The mindset that allowed me to do see past the common assumptions to the truth at a young age and to speak out about it isn't compatible with unquestioning acquiescence today, and that sometimes pisses people off. But as much of a pain-in-the-ass as it can be and as even though I'd be a lot more popular if I repressed it, I think that part of my personality is valuable.

In some ways I'm sorry that I didn't go through the yo-yo dieting right of passage, and if I had probably I'd be a lot heavier than I am. That would have given me first hand understanding of the issues that very fat people face, but it would also be damned inconvenient. Although having a BMI under 40 and a shape and build that tend to disguise how much I weigh puts me on the margins of the movement in some ways, I think that I'm also an example of how early adoption of HAES tends to stabilise weight and promote long term health (although being crushed under the chassis of a car at 19 did damage my body in some lasting ways). Frankly, I'm probably the most likely outcome when you take a kid who's strongly predisposed to be fat and encourage physical activity and good nutrition rather than weight loss. There's got to be some value in that.

Thanks for bringing up this topic, Lonie. It's obviously an important and timely one that a lot of people have something to say about. It certainly brought a lot of my thoughts to the fore!

richie79's picture
richie79
February 10th, 2012 | Link | I've always been the

I've always been the outsider, in every group and situation in which I've found myself (I've only recently begun, relatively late in life, to understand why, a growing suspicion now confirmed by others which is very much a tale for another day). It's a position to which I've become accustomed and Iwasn't therefore in the least bit surprised to find my place within fat acceptance to be no different.

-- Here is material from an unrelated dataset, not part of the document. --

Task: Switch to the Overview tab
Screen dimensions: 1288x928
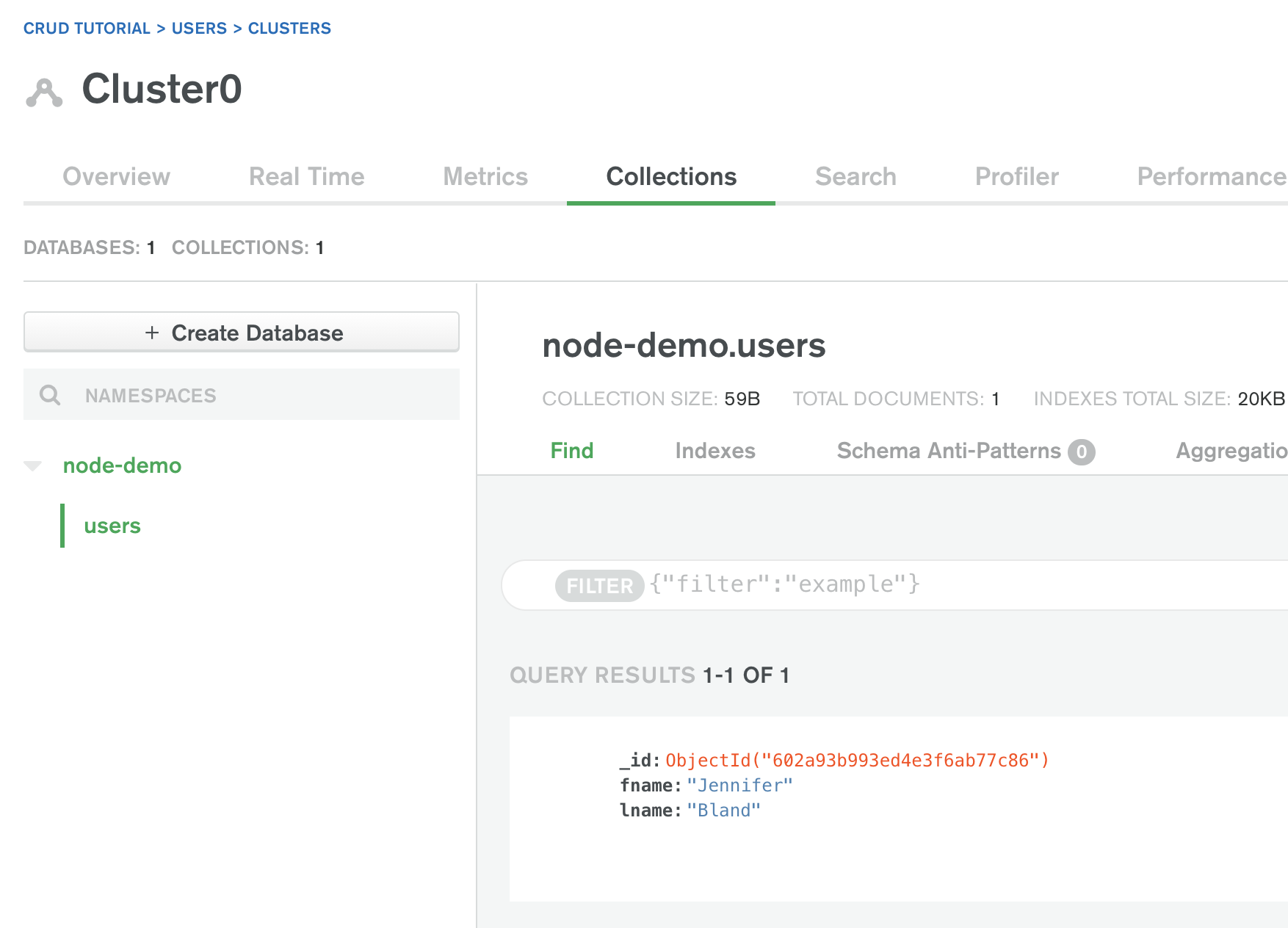Action: pyautogui.click(x=116, y=176)
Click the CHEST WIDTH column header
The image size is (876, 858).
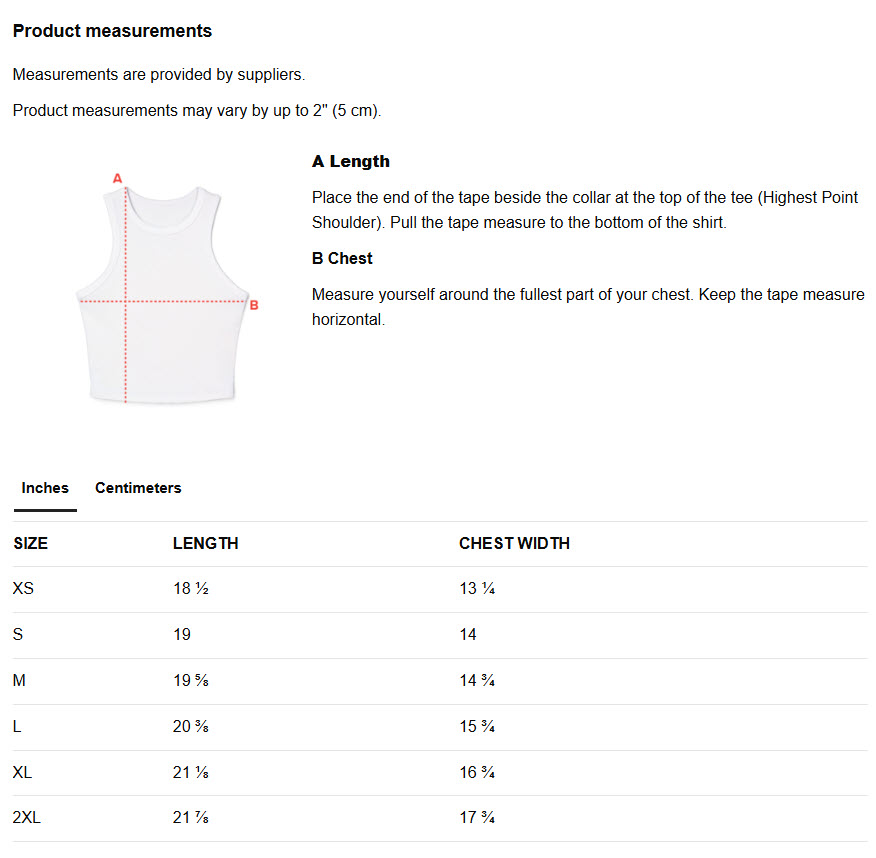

Like others here there are some widely accepted elements of FA of which I am cautious in my support or even disagree entirely. For instance I reject the inference within *some* interpretations of HAES that there remains some sort of duty or expectation to prioritise health, am suspicious of healthism in general, and remain a staunch advocate of the right of so-called 'bad fatties' to resist pressure to adopt 'healthy habits'. My gender means my experiences of size discrimination have been profoundly different to those of many other participants and have sometimes based on secondary observations. And as one who gained weight later in life (and has since subsequently, unintentionally lost much of the fat that for a period formed an important part of my identity) I remain cautious of weighing into discussions about fatphobia in the school setting as I have no experience of this particular type of bullying on which to draw.

However, and as others have said, we're ultimately all fighting for the same basic principles and against a common set of enemies. We're still too few, too widely dispersed and too lacking in influence (particularly in terms of access to the media) to waste time and energy on the sort of infighting which can wait until our common demands have become much more established in the public consciousness. My particular set of FA beliefs have evolved over time and as a result of myriad discussions and influences. I don't hold them because I want people to respect or agree with me (though I'll admit it's always nice to have one's viewpoints publicly supported) and indeed they have brought me into conflict with colleagues, family members and society in general. However I can't abide injustice and although any wider social change is likely much too far in the future to benefit my wife, myself or for that matter most of the current crop of activists, I couldn't live with the knowledge I'd stayed silent as unacceptable things were done to good people as a result of hatred and bigotry going unchallenged.

"What is right is not always popular and what is popular is not always right" - Albert Einstein

loniemc February 11th, 2012 | Link | richie, I really appreciate

richie, I really appreciate the men who speak up in this movement. It is important that we understand the differences and the similarities, and that we honor and respect both. I appreciate your writing and your perspective!